Optimizing MiniZinc

This is part two of a two-part article. Part one is here.

Last time we left off with this model:

include "globals.mzn";

enum DAYS;
enum ROOMS;
enum TIMES;

enum talks;
constraint assert(card(DAYS) * card(ROOMS) * card(TIMES) == card(talks), "Number of slots must match number of talks");

enum people;

array[people, talks] of 0..4: pref;
array[DAYS, TIMES, ROOMS] of var talks: sched;

constraint alldifferent (d in DAYS, t in TIMES, r in ROOMS) (sched[d, t, r]);

array[people] of var int: score;
constraint forall(p in people) (
  score[p] = sum([if exists (r in ROOMS) (pref[p, sched[d, t, r]] = 4) 
       then 1 else 0 endif | d in DAYS, t in TIMES] 
   )
);

solve maximize sum(score);

output 
 ["SCORE: \(sum(score)) \n\n"] ++
 [show(sched[d, t, r]) ++ " " ++ 
   if r == card(ROOMS) then if t == card(TIMES) then "\n\n" else "\n" endif else "" endif | d in DAYS, t in TIMES, r in ROOMS];

We wanted to run it for two days, four time slots, and three rooms. I generated the data by running 20 (?@:$) 5 in J and copying it over:

pref = [| 
 2, 4, 0, 1, 1, 4, 0, 3, 0, 3, 3, 3, 4, 1, 0, 3, 3, 2, 0, 3, 2, 3, 1, 2,
|2, 1, 1, 3, 2, 1, 4, 0, 1, 2, 3, 4, 2, 0, 3, 1, 0, 2, 1, 3, 4, 3, 1, 1,
|4, 0, 0, 3, 4, 1, 4, 4, 2, 2, 3, 4, 1, 2, 2, 3, 0, 3, 3, 3, 1, 2, 1, 2,
|3, 2, 2, 2, 4, 3, 0, 2, 4, 4, 0, 1, 4, 0, 3, 0, 4, 1, 0, 2, 3, 1, 1, 0,
|3, 3, 2, 4, 4, 0, 3, 1, 4, 4, 1, 2, 3, 1, 3, 2, 0, 2, 2, 4, 2, 4, 2, 1,
|4, 1, 1, 4, 1, 1, 3, 0, 3, 0, 0, 3, 1, 3, 3, 0, 2, 3, 3, 4, 4, 2, 3, 2,
|4, 2, 0, 2, 3, 3, 4, 3, 3, 4, 1, 3, 2, 3, 2, 0, 1, 4, 4, 1, 1, 1, 0, 0,
|0, 4, 4, 1, 3, 3, 2, 0, 4, 4, 0, 0, 4, 0, 1, 1, 1, 1, 4, 1, 3, 1, 0, 3,
|0, 0, 0, 4, 1, 3, 4, 0, 3, 4, 3, 3, 2, 4, 2, 4, 3, 4, 1, 1, 0, 0, 1, 1,
/* you get the picture

The model does not finish running after 8 hours. Instead of using 20 people, I switched to solver for just the first 4. Under this, the median of 5 runs was 17 seconds. That’s what we’ll be optimizing.

Switch Solvers

The first and biggest change is in switching solvers. MiniZinc is only the higher-level language you write in. You can choose the backend solver most appropriate to your model. This could be the difference between “finished in 300ms” and “still going a year later”.
**********
What the task requires
In the MiniZinc article, what was the median time of 5 runs after the model was limited to the first 4 people?
**********
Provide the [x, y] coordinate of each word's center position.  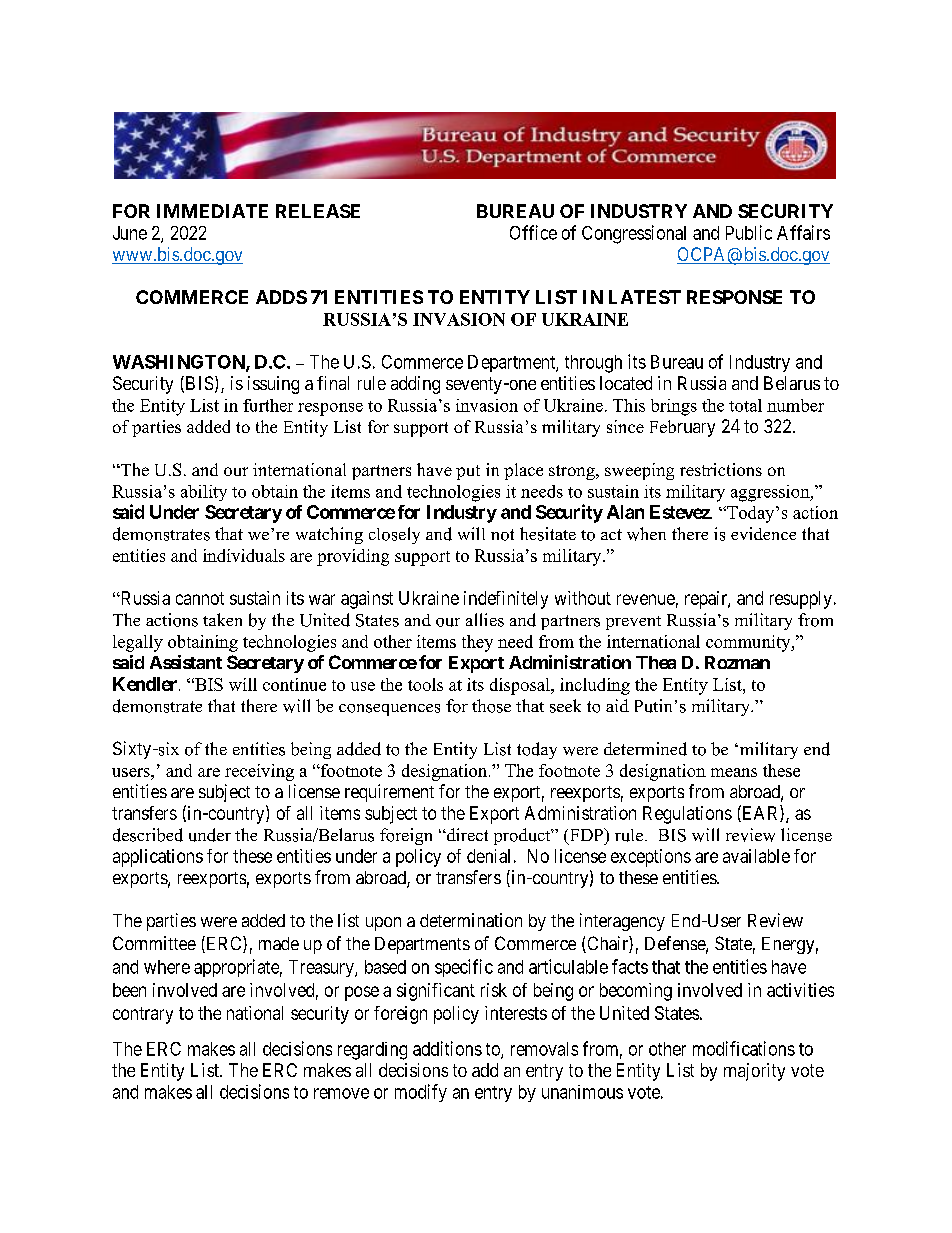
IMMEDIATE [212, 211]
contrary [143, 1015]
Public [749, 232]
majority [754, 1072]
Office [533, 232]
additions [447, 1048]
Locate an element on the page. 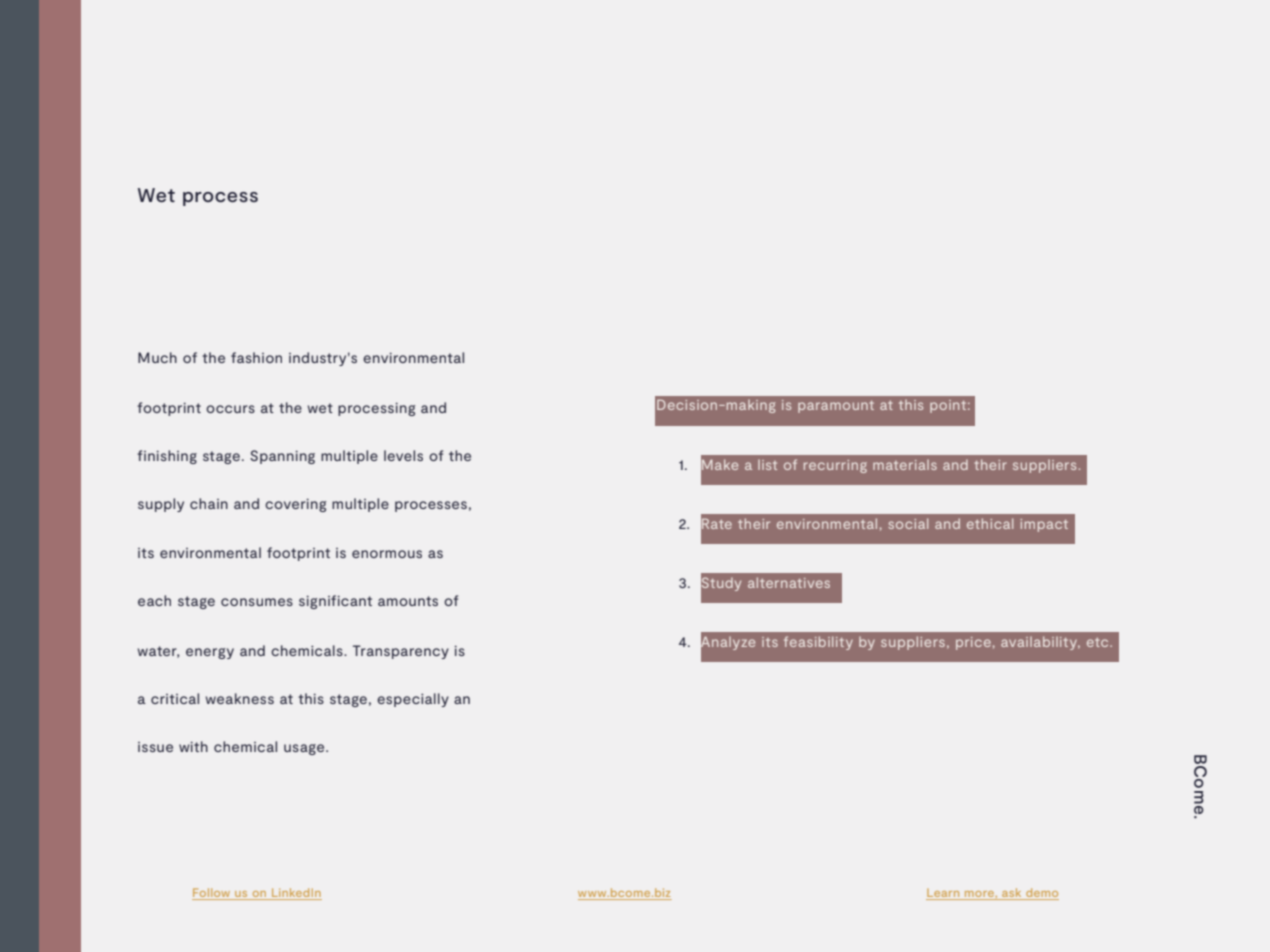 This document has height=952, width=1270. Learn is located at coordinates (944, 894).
**********
Exercise result
17 seconds.